Emmanuel Macron s'est inscrit dans le schéma classique du débat politique, où on expose son programme, ses convictions, en les confrontant avec celles de son concurrent. Le but est d'arriver, soit à des consensus, soit à des constats des différences qui permettent à l'électeur de savoir où positionner chacun, et de pouvoir ainsi faire son choix en toute connaissance de cause, à la fois sur le positionnement politique, mais aussi les principales promesses de chaque candidat. Il n'a rencontré que du vide, car Marine Le Pen a refusé de jouer le jeu.

La présidente du FN est venu à ce débat pour démolir son adversaire, pour lequel elle a affiché, dès les premières secondes, un mépris total. Elle n'avait pas un concurrent en face d'elle, mais un ennemi à abattre, multipliant les insultes, les attaques en dessous de la ceinture et les mensonges les plus grossiers, cherchant à pousser son concurrent à la faute en lui faisant perdre ses nerfs.

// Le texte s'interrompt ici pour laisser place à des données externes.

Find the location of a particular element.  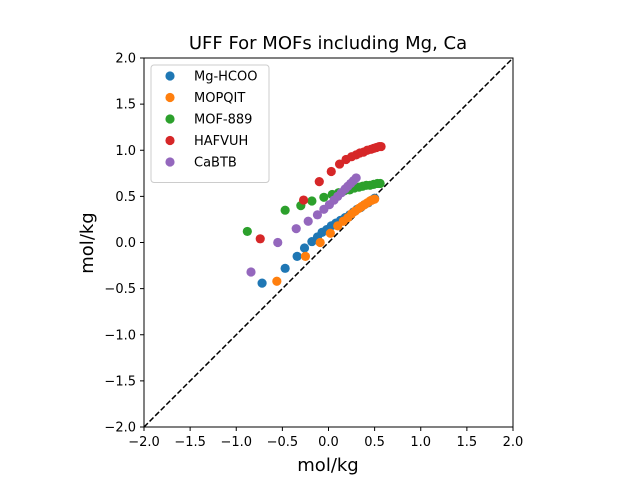

legend: Mg-HCOO MOPQIT MOF-889 HAFVUH CaBTB is located at coordinates (210, 124).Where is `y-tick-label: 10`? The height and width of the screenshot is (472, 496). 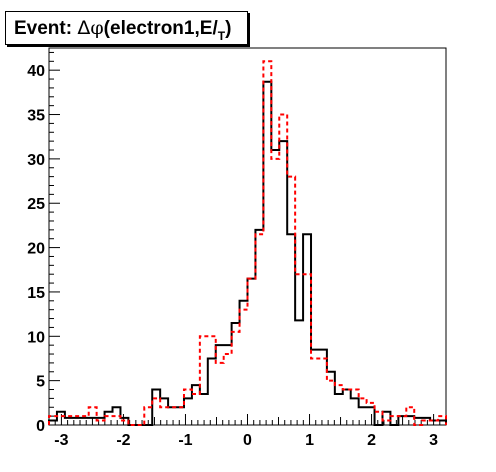 y-tick-label: 10 is located at coordinates (36, 338).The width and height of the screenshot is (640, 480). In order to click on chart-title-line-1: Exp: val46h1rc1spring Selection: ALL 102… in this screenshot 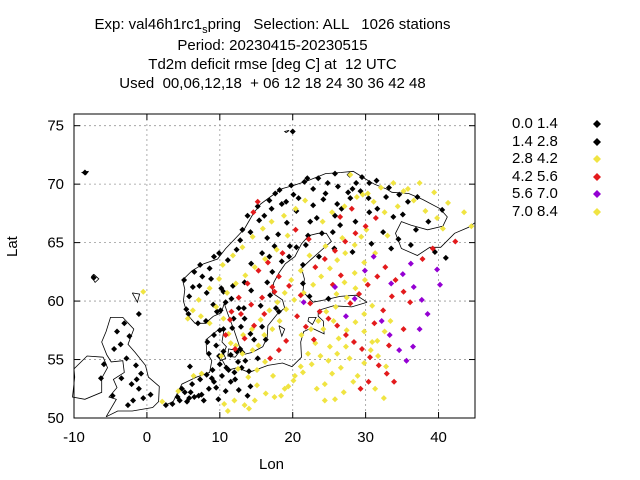, I will do `click(272, 28)`.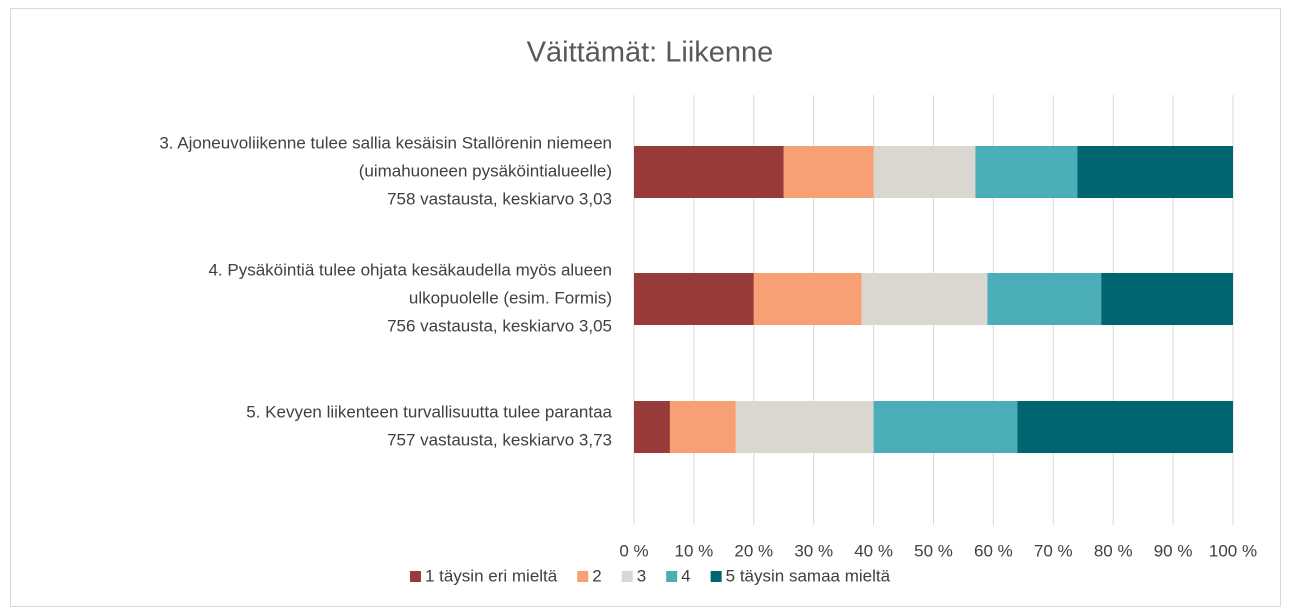 The height and width of the screenshot is (610, 1291). Describe the element at coordinates (994, 550) in the screenshot. I see `x-tick-label: 60 %` at that location.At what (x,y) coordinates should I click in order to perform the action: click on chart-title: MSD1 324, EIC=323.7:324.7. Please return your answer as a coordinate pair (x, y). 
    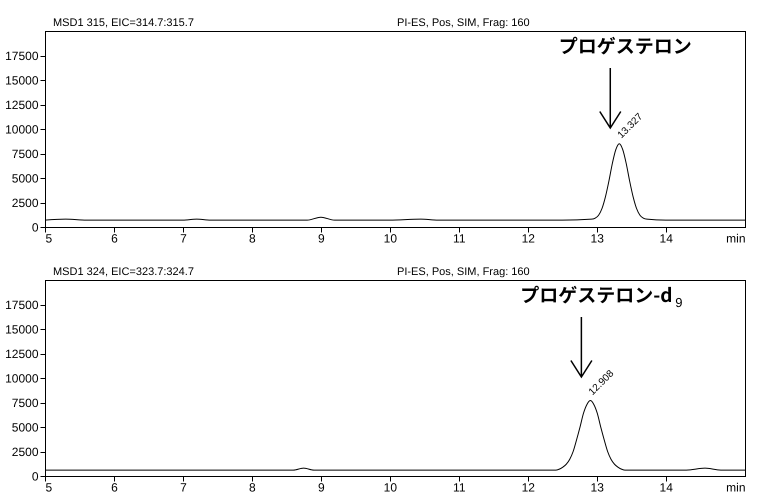
    Looking at the image, I should click on (124, 272). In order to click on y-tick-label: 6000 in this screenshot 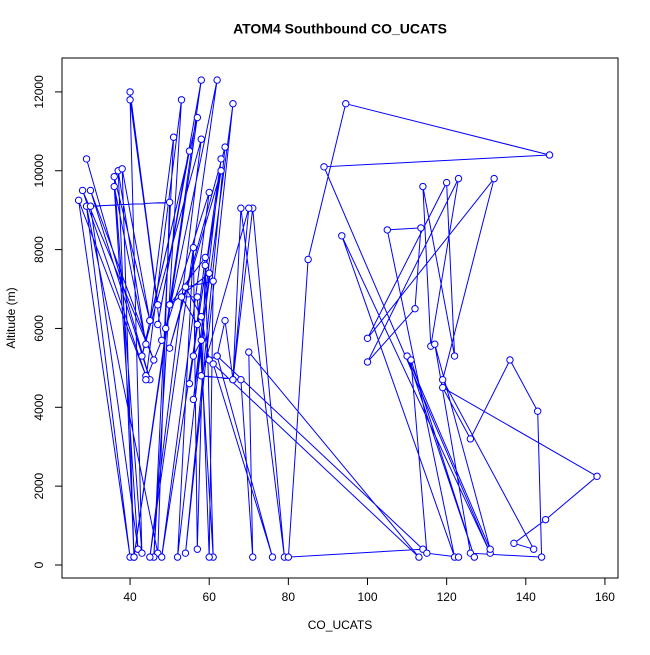, I will do `click(39, 328)`.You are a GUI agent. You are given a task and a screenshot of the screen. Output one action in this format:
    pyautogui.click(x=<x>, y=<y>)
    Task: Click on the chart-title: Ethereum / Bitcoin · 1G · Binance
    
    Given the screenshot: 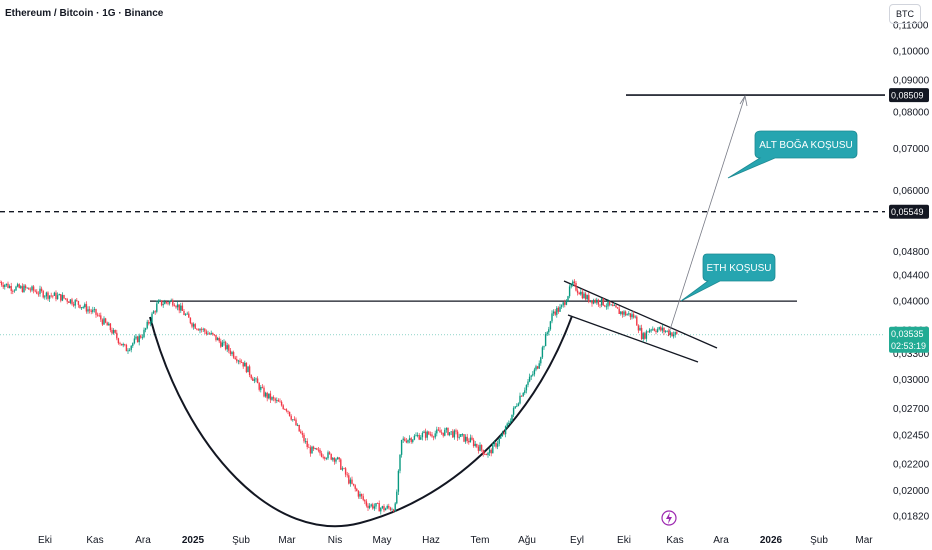 What is the action you would take?
    pyautogui.click(x=84, y=14)
    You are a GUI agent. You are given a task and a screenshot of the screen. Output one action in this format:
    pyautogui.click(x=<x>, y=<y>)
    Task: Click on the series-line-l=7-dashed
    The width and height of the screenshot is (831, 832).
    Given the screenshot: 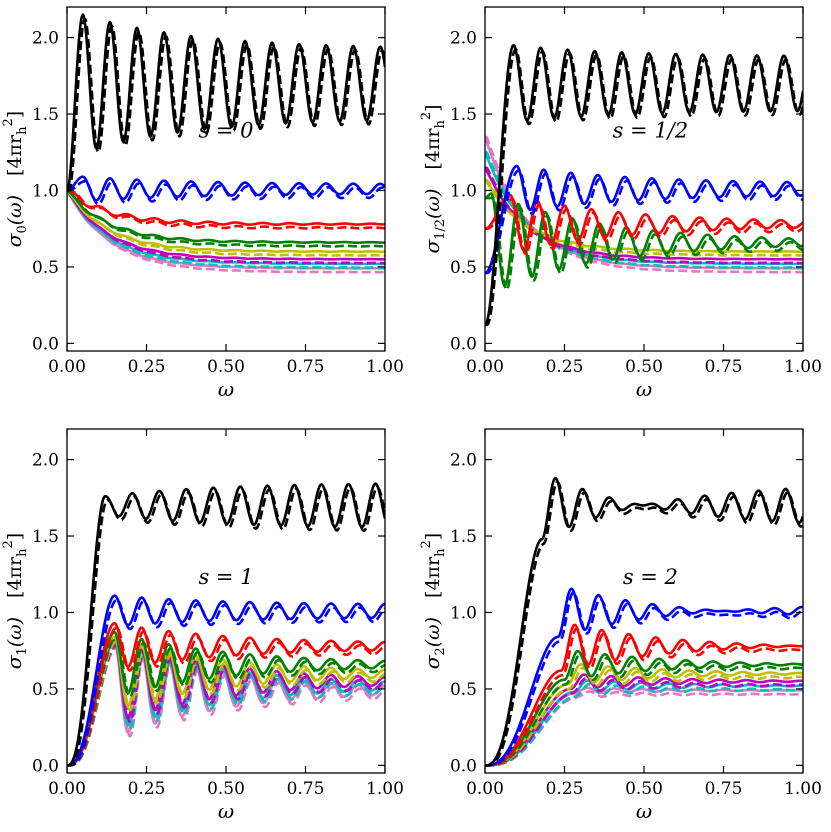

Fort heureusement, elle n'y est pas parvenue à ses fins, Emmanuel Macron faisant montre d'une patience inébranlable, refusant de se laisser entraîner au pugilat. En refusant cette règle du jeu du débat, Marine Le Pen a dévoilé qu'elle n'accepte, tout simplement pas, de s'inscrire dans le cadre de la démocratie. Elle refuse de s'inscrire dans un cadre où les adversaires politiques se respectent, et échangent sur le fond en vue d'arriver à une délibération, acceptant que les urnes puissent venir trancher les options qui n'ont pas donné lieu à la construction d'un consensus.

Marine Le Pen a montré qu'elle veut d'abord conquérir le pouvoir, par tous les moyens, et que si jamais elle y arrive, elle compte l'exercer à sa manière, et certainement pas dans le dialogue, l'échange et la délibération. Ce 3 mai 2017 au soir, Marine Le Pen a montré que le FN est resté, au fond le même, à savoir un parti politique qui se place hors des règles du jeu démocratique, dont la civilité et l'écoute de l'autre font partie. Maintenant, les choses sont claires, je sais que le relookage et la "dédiabolisation" menée par Marine Le Pen ne sont qu'un trompe-l'oeil, et que ce parti est toujours aussi dangereux pour la démocratie.

C'est le seul enseignement que je tire d'une soirée qui n'a pas fait honneur à la vie politique française, et qui devrait appeler une réaction vigoureuse de tous les démocrates, pour fustiger et sanctionner cette sortie de route. Jacques Chirac avait raison, en 2002 : on ne débat pas avec l'extrême-droite, car ils refusent les règles de base du jeu démocratique.